Aim.
Substitute "Instruction" for every "Given" in all of the entries below and leave everything else unchanged. Omit the pictures from your answer.

(Screen-element location entries)
- - - -

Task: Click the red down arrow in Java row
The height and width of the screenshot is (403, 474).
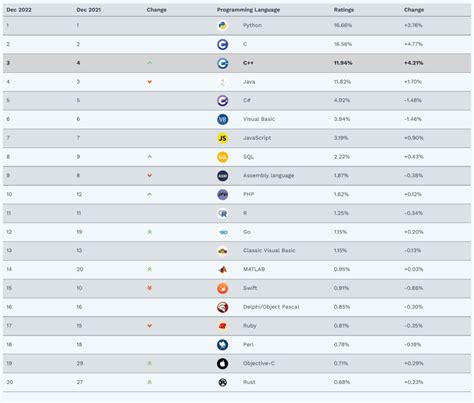Action: [x=150, y=82]
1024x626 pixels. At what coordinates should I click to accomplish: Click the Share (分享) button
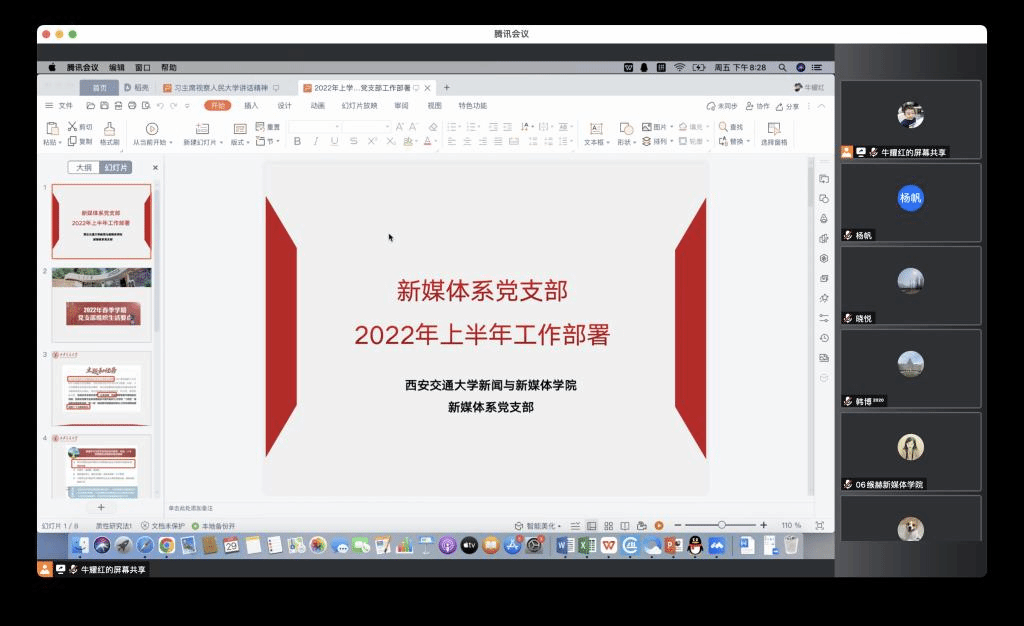coord(791,106)
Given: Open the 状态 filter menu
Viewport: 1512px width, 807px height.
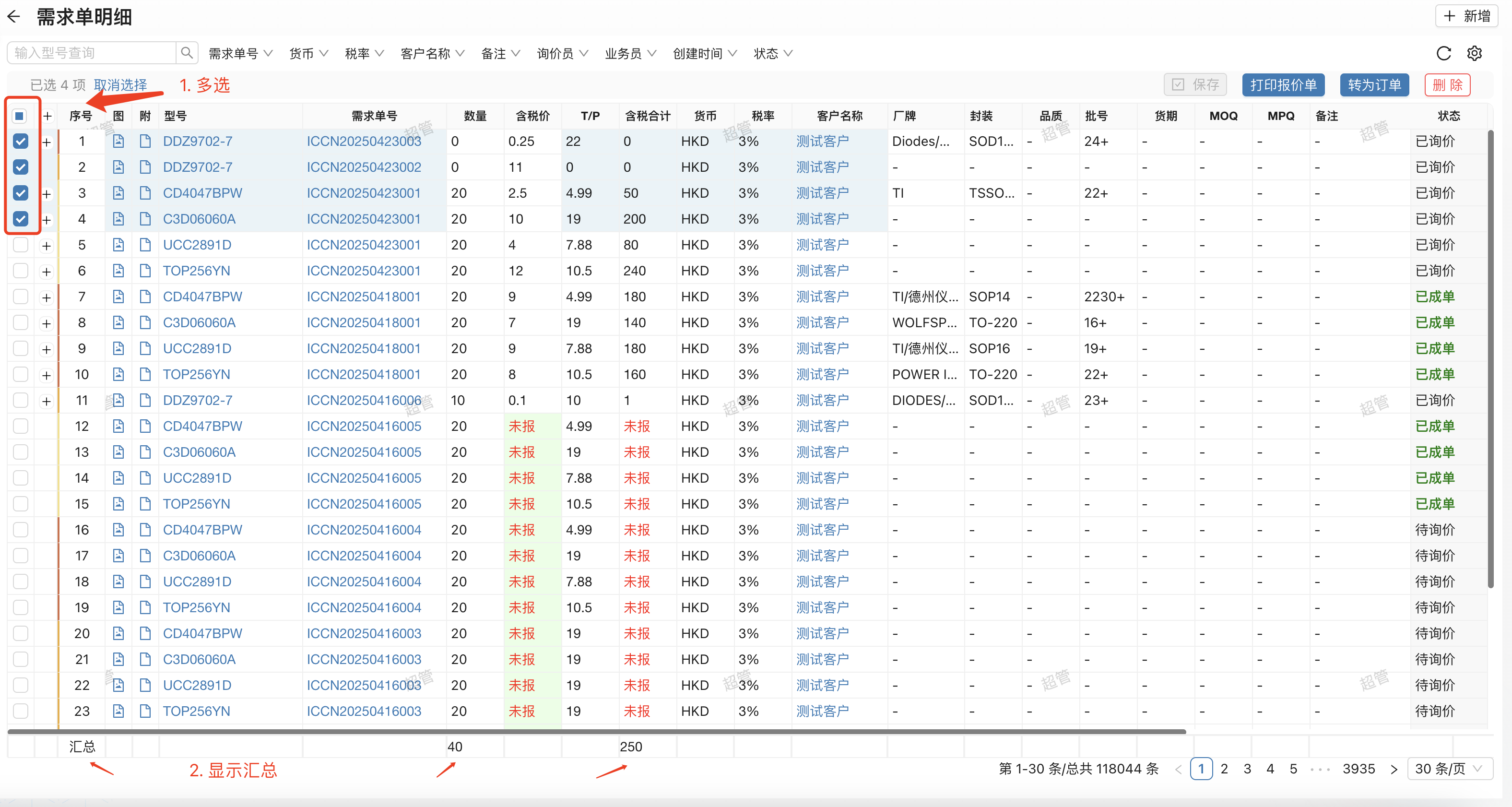Looking at the screenshot, I should [772, 53].
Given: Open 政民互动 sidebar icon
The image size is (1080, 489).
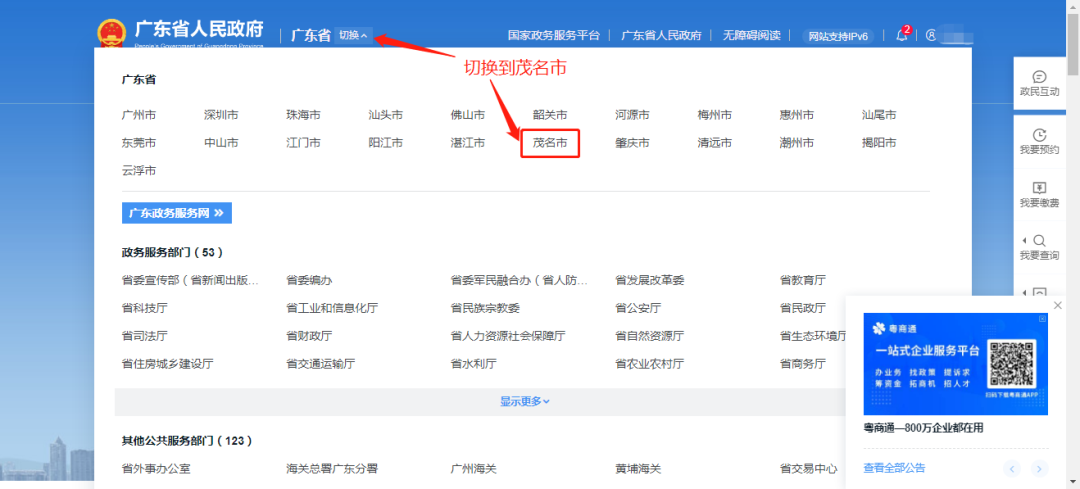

- - - -

Output for this task.
Task: Click the red down arrow in Java row
The height and width of the screenshot is (403, 474).
Action: [x=150, y=82]
1024x626 pixels. At what coordinates should I click to accomplish: Click the Share (分享) button
coord(791,106)
Instruction: Open the 状态 filter menu
Viewport: 1512px width, 807px height.
Looking at the screenshot, I should [772, 53].
Instruction: Open 政民互动 sidebar icon
The image size is (1080, 489).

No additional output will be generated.